Read the rest of this article at: The Atlantic

News 17.04.24: Five Essential Articles from Around the Web

Some of my earliest memories are of summers with my grandparents, in New Delhi. I spent long, scorching months drinking lassi, playing cricket, and helping my grandparents find ripe mangoes at roadside markets. Then I’d return to the U.S., my English rusty from disuse, and go months or years without seeing them. At some point, my India trips started to feel like snapshots of loss. My grandfathers died suddenly, probably of heart attacks. My Biji, my father’s mother, fell and broke her hip in her seventies, and she spent her last years moving back and forth between her bed and her couch. My Nani, my mother’s mother, developed excruciating arthritis in both knees; in order for her to leave her fifth-floor walkup, my uncle practically had to carry her down the stairs. I have always wondered whether their fading vitality—the way their worlds contracted and their possibilities vanished—was an inevitability of aging or something that could have been averted.

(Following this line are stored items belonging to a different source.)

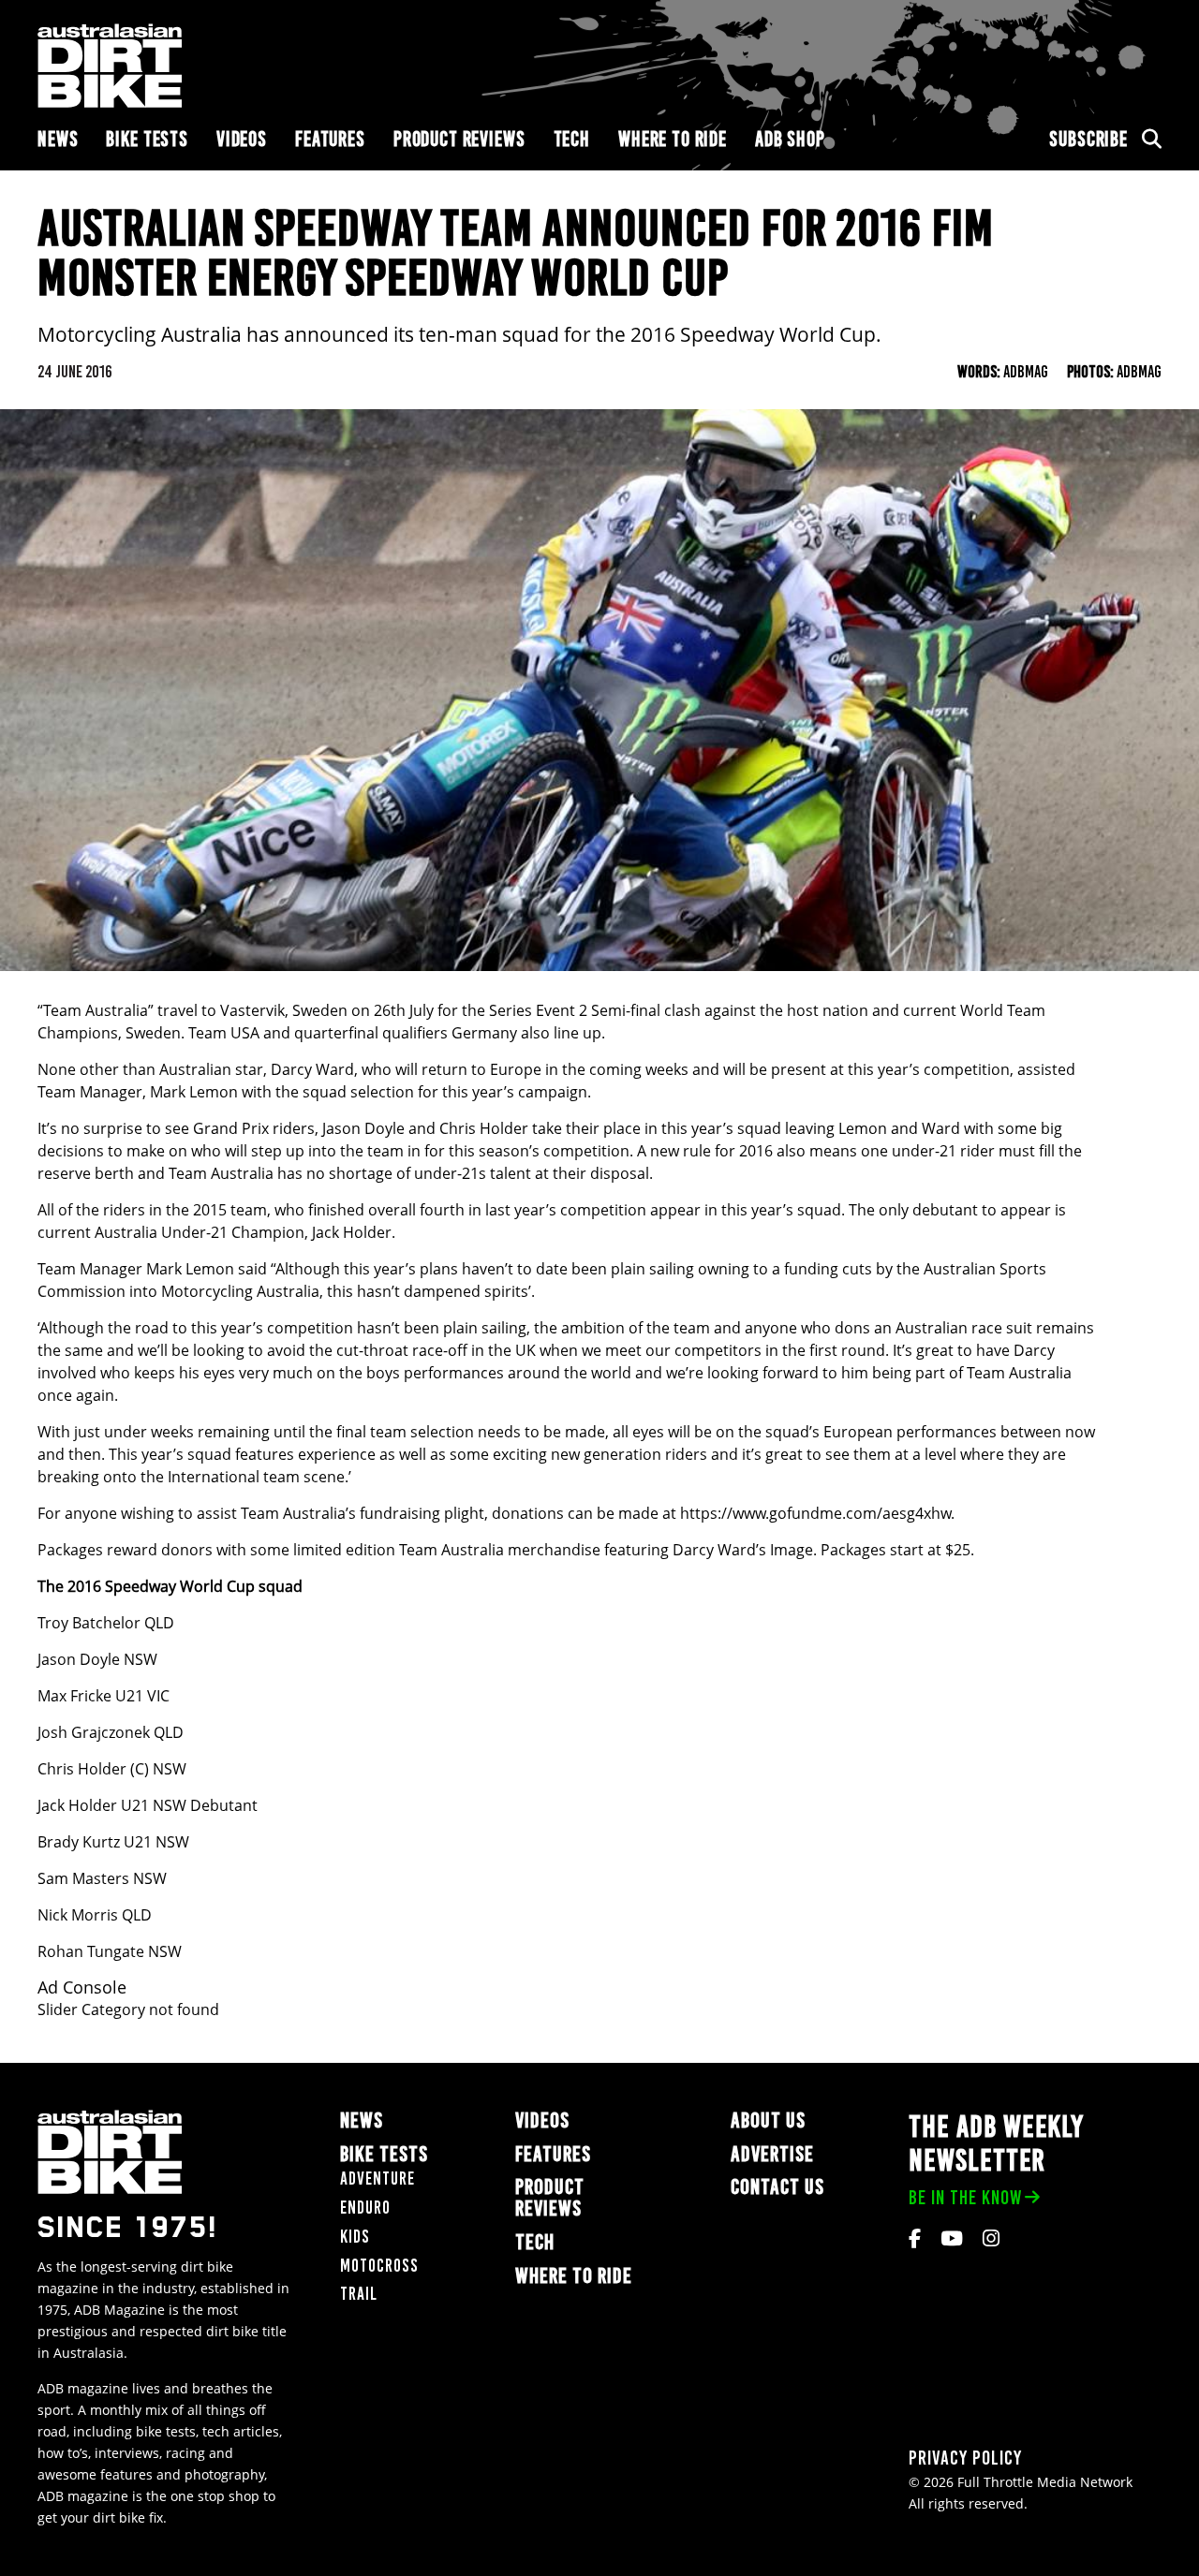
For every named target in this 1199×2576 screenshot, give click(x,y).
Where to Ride (672, 139)
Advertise (772, 2154)
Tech (572, 139)
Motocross (379, 2265)
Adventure (377, 2178)
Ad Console (81, 1987)
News (57, 139)
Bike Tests (147, 139)
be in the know (965, 2197)
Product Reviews (459, 139)
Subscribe (1088, 139)
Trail (358, 2293)
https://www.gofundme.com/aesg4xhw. (817, 1513)
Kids (355, 2236)
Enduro (365, 2207)
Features (330, 139)
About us (768, 2120)
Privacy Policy (965, 2457)
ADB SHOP (790, 139)
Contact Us (777, 2187)
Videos (241, 139)
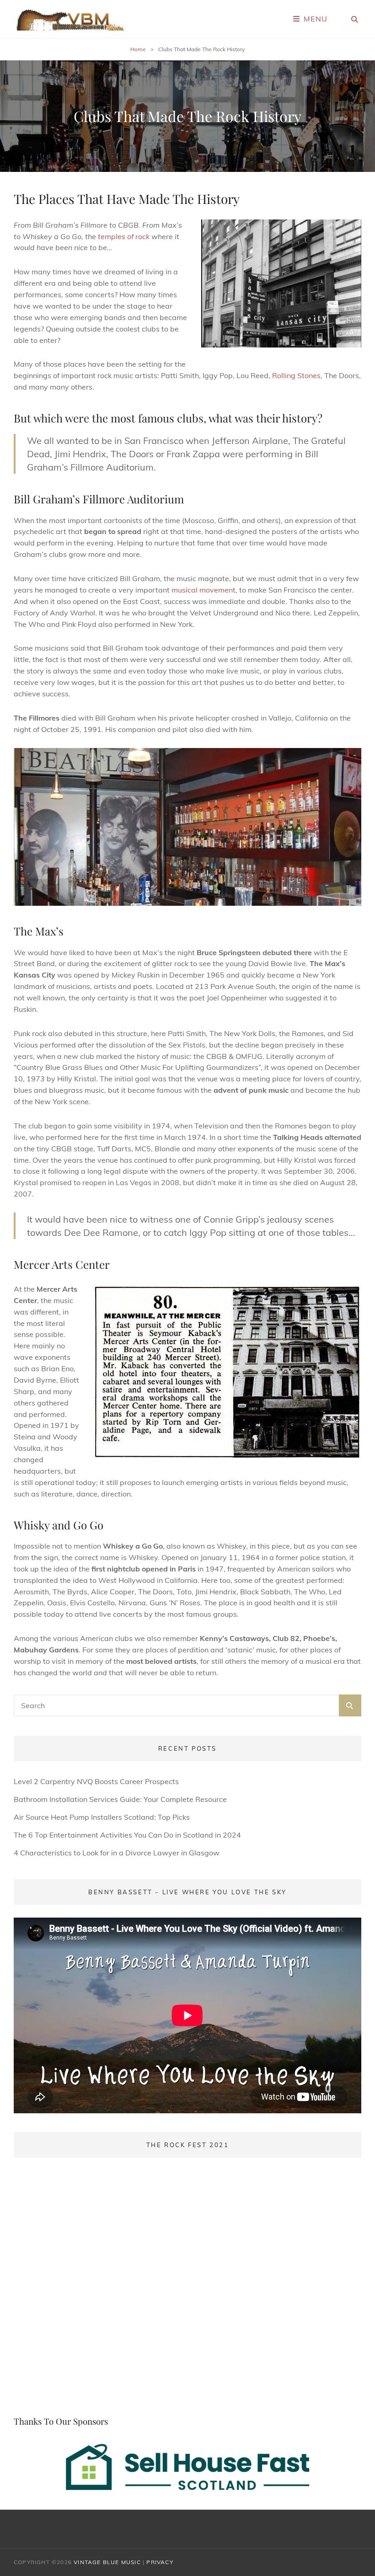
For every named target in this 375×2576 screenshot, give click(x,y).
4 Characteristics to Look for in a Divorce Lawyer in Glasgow (117, 1852)
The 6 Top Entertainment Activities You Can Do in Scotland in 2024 (127, 1834)
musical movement (203, 589)
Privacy (159, 2562)
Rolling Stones (296, 375)
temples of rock (124, 236)
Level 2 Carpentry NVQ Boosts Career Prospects (96, 1781)
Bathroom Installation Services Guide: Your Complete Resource (120, 1799)
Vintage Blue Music (107, 2562)
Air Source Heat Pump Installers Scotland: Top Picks (102, 1817)
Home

Many of us have come to expect that our bodies and minds will deteriorate in our final years—that we may die feeble, either dependent or alone. Paradoxically, this outcome is a kind of success. For most of history, humans didn’t live long enough to confront the ailments of old age. In 1900, a baby born in the U.S. could expect to live just forty-seven years, and one in five died before the age of ten. But twentieth-century victories against infectious diseases—in the form of sanitation, antibiotics, and vaccines—dramatically extended life spans, and today the average newborn lives to around seventy-seven. Lately, though, progress has slowed. In the past six decades, medicine has added about seven years to the average life span—less by saving young lives than by extending old ones, and often in states of ill health. In many cases, we’re prolonging the time it takes to die.

A growing number of celebrity doctors, futurists, and so-called biohackers now argue that it doesn’t have to be this way. There are, by some estimates, hundreds of specialized “longevity clinics”—including some that charge six-figure annual fees—which claim to offer more of the world’s most valuable commodity: years of healthy life. Perhaps the most prominent longevity evangelist is Peter Attia, the author, with Bill Gifford, of the best-selling book “Outlive: The Science and Art of Longevity.” Through his telemedicine practice in Austin, Texas, for an undisclosed price, Attia offers health advice, diagnostic tests, exercise protocols, and supplements to a wealthy and exclusive clientele. He also interviews an eclectic mix of scientists, doctors, and entrepreneurs for a popular podcast, “The Drive.” Oprah has interviewed him; Hugh Jackman and Gwyneth Paltrow follow his regimens.